The City of Cincinnati will be installing the region's first on-street bicycle parking this April in the bicycle heavy Northside neighborhood
. Once installed, the bike corral will remove one on-street automobile parking space and create 12 on-street bicycle parking spaces. The installation of the new bike corral at Lingo Street and Hamilton Avenue will cost around $1,000 according to the City's Department of Transportation & Engineering
(DOTE), and will require no disruption to surrounding properties. Additionally, the bike corral represents something more to local bicyclists.

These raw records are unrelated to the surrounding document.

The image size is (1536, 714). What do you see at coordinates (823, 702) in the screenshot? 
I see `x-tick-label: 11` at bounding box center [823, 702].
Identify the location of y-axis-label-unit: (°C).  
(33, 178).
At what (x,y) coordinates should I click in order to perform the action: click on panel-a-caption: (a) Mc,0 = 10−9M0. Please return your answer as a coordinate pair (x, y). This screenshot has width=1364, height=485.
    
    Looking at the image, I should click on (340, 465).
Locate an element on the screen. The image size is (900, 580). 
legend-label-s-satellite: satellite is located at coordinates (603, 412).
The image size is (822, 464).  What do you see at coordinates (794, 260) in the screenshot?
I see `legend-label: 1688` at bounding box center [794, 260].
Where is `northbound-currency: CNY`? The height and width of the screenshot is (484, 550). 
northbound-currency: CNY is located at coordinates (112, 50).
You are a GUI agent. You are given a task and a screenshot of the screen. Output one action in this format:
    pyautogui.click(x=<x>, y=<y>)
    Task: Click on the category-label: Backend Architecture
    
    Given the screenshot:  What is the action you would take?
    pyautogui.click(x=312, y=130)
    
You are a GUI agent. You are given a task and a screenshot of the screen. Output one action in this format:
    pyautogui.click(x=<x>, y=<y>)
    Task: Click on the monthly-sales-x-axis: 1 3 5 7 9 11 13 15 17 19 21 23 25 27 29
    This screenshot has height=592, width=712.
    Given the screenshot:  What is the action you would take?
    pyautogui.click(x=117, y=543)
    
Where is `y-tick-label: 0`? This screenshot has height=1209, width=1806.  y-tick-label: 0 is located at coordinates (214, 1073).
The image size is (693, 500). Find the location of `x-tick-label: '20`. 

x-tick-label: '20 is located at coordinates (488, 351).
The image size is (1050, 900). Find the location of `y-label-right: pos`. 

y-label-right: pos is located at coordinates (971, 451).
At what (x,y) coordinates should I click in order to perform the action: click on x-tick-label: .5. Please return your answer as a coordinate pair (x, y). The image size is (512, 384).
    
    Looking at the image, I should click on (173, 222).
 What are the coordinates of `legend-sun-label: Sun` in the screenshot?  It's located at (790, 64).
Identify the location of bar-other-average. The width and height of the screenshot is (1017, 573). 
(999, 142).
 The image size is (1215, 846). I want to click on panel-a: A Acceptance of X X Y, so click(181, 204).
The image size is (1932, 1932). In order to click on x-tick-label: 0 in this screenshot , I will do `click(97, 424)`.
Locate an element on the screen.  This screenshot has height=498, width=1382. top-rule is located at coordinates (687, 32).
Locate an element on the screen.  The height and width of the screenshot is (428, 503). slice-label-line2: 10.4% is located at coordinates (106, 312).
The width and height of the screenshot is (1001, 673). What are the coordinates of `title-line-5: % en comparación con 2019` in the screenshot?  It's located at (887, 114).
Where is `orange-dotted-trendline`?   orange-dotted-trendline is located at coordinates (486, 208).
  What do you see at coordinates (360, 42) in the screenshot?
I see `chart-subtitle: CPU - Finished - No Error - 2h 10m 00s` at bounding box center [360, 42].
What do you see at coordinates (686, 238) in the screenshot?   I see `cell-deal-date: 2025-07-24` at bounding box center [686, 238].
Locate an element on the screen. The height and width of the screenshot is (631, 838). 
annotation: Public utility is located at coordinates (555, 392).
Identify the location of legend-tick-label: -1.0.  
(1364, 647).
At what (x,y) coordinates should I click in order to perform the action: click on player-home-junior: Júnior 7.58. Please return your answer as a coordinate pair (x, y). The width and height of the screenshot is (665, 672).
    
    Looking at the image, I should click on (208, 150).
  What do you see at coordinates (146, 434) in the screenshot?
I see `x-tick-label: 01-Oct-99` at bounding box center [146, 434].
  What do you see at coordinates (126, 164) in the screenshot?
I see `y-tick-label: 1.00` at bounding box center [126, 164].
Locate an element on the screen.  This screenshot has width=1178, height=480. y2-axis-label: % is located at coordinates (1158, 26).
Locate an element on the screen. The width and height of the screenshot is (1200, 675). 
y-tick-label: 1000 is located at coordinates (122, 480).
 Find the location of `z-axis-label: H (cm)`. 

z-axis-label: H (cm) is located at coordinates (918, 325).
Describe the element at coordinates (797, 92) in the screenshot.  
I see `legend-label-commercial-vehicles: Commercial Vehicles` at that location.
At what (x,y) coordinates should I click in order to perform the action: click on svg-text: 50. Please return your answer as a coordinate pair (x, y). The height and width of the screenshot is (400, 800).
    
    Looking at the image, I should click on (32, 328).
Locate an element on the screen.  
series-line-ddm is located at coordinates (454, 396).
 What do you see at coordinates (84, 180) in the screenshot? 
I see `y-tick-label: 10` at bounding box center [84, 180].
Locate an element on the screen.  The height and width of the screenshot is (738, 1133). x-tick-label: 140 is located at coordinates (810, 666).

"The bike corral means that the city is listening to bicyclists about infrastructure," said Katie Vogel, Chair of the Cincinnati Bicycle/Pedestrian Advisory Committee
"On-street parking is advantageous in that it doesn't take up much needed space on narrow sidewalks, and it's also a major opportunity for City officials to show that they are willing to innovate with our infrastructure."
According to Mel McVay, City Planner with the DOTE, the project is similar in scope to recent projects
in Seattle, Portland, and Columbia. This increased effort by the City to make Cincinnati more bicycle friendly has been noticed by the local bicycling community, and is something many are already taking advantage of, or plan to in the near future.
Vogel stated that she "definitely" plans on utilizing the bike corral when it is completed, and is looking forward to being able to lock her bicycle up knowing that it's not going to get knocked over by a pedestrian or by someone trying to put change into their parking meter.
In addition nearby businesses look to benefit from the increased bicycle accessibility, while bicycling advocates are excited about the effect on people’s mentality as the bike corrals act as an equalizer for bicyclists trying to share the road with automobiles.
"Cars and bicycles are inherently unequal as I'm not in a giant metal box and thus am more vulnerable than an automobile driver will ever be, but we can address that inequality as a community by implementing infrastructure improvements specifically for bicyclists," explained Vogel.
Recent infrastructure improvements including new dedicated bike lanes, sharrows, trails, and bicycle parking requirements within parking garages are just a step in the right direction according to Vogel.
"Cincinnati needs to make a significant commitment of political will and funding to implement the bicycle plan that is currently being worked on. This is going to involve funding maintenance of roadways in terms of paint and other infrastructure improvements that may be made," she said.
"It's easy to fall into the trap of viewing infrastructure exclusively in terms of bike lanes or on-street bike parking; Cincinnati also needs to pass a comprehensive package of bicycle safety ordinances that will help to make motorists and cyclists alike more accountable for their behavior on the road."